When dh & I went through a rough patch I tried talking things out soo many times & we'd end up arguing all over again. Guys are A LOT less verbal than us. What I did was write him a letter. That way he didn't feel like I was nagging him. I wrote the letter & in it I said I didn't want to talk about stuff, that we'd show the change with our actions. We haven't had a fight since :)

Gosloving 1 child; Washington 12831 posts
21st Mar '13

So .. he's mad because you can't cook? I don't know if I understood right.

Kimmy Gibbler 2 kids; Grapevine, Texas 8039 posts
21st Mar '13
Quoting Future Hapa Mama[8 weeks]:" How tired and stressed out he is and how I'm not helping him. "

Okay. So it seems like you're putting forth effort to help him. That should be the end of it. He's emotionally black mailing you by making you feel insecure about your relationship. That's not fair.

Ladee+Grant+Lilly 2 kids; Tallahassee, FL, United States 20279 posts
21st Mar '13

I think he's acting childish. There is an old country song that has a lyric I love : "Baby don't go there, love don't get no where walkin away..." And it's truth. If you don't talk about it, or get it out in the open, nothing is going to change. At this point, if you say you've been pushing him to his limits, obviously you know you need to work on something here. Maybe some counselling is in order so you have an impartial third party, maybe he would talk then? But either way, he really needs to open that communication line to you.



That must have been some bad ass fight, for him to still not be talking to you two days later. I would have already cornered him up by now and made him talk (which probably would have just made things worse, depending on what the fight was about) but I don't do that not talking crap.

JΔS Georgia 72695 posts
21st Mar '13
Quoting Future Hapa Mama[8 weeks]:" How tired and stressed out he is and how I'm not helping him. "


Helping how?
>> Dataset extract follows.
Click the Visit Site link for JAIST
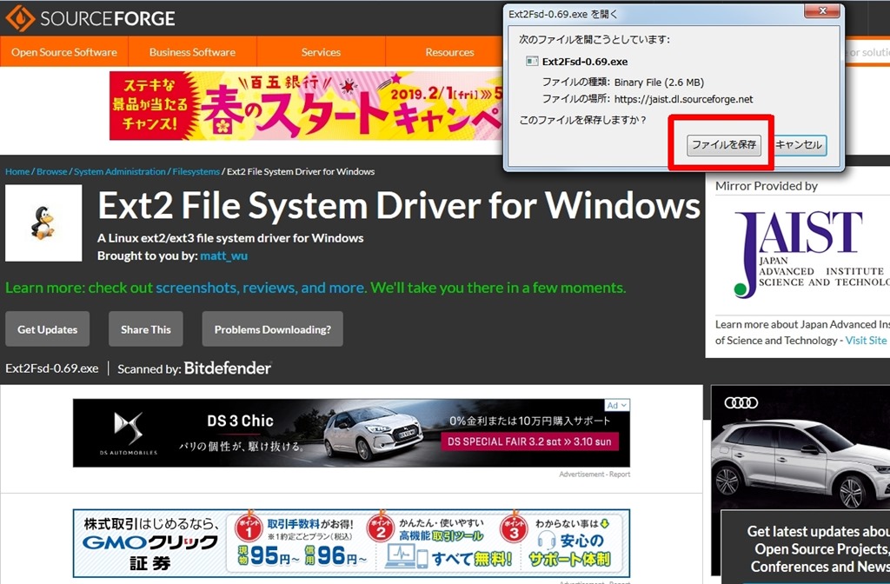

Financially? You need to give the full story here.

Donna Jo Tanner 1 child; Beach Haven, New Jersey 6440 posts
21st Mar '13

<blockquote><b>Quoting LEGENDARY JAS ♥:</b>" Helping how? Financially? You need to give the full story here."</blockquote>




:!:

LayLu (girl); 17 kids; Virginia 4007 posts
21st Mar '13

It sounds like he's just hard headed.. my fiance' used to be the same way, but luckily we're at a point now where we just don't want to fight.. if we do, we apologize and move on. Before, no matter who's fault it was, it was always me to apologize first.. and he'd do the same thing, just not say anything back and act as if I wasn't even there. It drove me crazy! We've been through so much in our relationship that we've gotten past our stubborn ways. It sounds like your guy just needs to adjust his attitude, and unfortunately there's not much you can do to make that happen.

Faye's Mama 1 child; Springfield, MO, United States 4569 posts
21st Mar '13
Quoting LEGENDARY JAS ♥:" Helping how? Financially? You need to give the full story here."


Sorry, I had to run to the store to buy some stuff for dinner.
Yeah, helping out financially and stuff. I am looking to get a job right now.